Detroit’s multifamily marketplace has been a bright spot for the last five to 10 years, both benefiting from and contributing to the city’s larger economic and civic renaissance. We saw the return of quality market-rate housing to the downtown Detroit market as the city navigated through bankruptcy, followed by an insurgence of businesses moving to the central business district, and a moniker of “Comeback City” from publications like Forbes, NPR and The Wall Street Journal.
Comeback or not, we know there’s still great potential and progress to be made. As we look at the state of multifamily development in Detroit today, plenty of questions remain about what comes next. 2020 isn’t just a new year, but a new decade. What will these next 10 years look like?
I continue to believe demand for quality multifamily housing in Detroit exists, with new challenges facing the market today that didn’t factor into play 10 years ago. Rising construction costs and labor shortages are certainly impacting developments. National institutional investments are also needed to further progress, as well as identification of prime locations in popular neighborhoods beyond downtown and Midtown.

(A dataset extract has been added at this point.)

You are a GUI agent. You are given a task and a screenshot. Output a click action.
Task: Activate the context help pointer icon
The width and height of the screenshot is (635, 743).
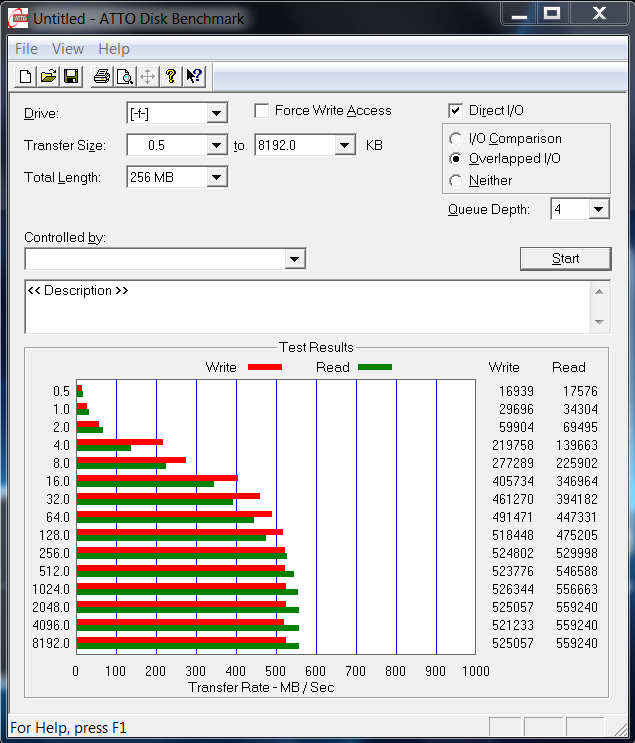pos(194,76)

The last quarter of 2019 was quiet. To some extent, we attribute it to a seasonal slowdown. Supply is still relatively limited, so oversupply isn’t an issue. Could it be early signs of a slowing economy or lack of consumer confidence? Perhaps. It’s probably premature to speculate — and certainly too early to draw any definitive conclusions — but it does bear consideration in the months and years ahead.
From a strict supply-and-demand standpoint, the demand for more multifamily product is there, but uncertainty about what’s next creates a potential lack of traction.
Challenges, opportunities Incentives in the 2010s were not necessarily plentiful, but they were available. There are fewer options today, with little sign of an incentive spike in the years ahead. That might be exactly what’s needed to keep multifamily momentum going. An overhaul of those incentives — and the current real estate tax structure — would almost certainly spur additional development.
There’s no question some of the challenges facing the Motor City multifamily extend well beyond Detroit itself — larger national trends have an impact here locally as well. What is unique to Detroit (or at least distinctive and noteworthy) is the convergence of these issues, especially the lack of outside institutional presence in our marketplace. To be clear, there is plenty of interest, but not a corresponding amount of action. Some out of-market investors are still keeping Detroit at arm’s length, despite our optimism and demonstrable success. One potential bright spot is integrating retail into multifamily projects (or vice versa). Where quality opportunities exist, a well-executed mixed use project can provide a synergistic boost helping to activate and animate communities. Those select opportunities are still out there in Detroit.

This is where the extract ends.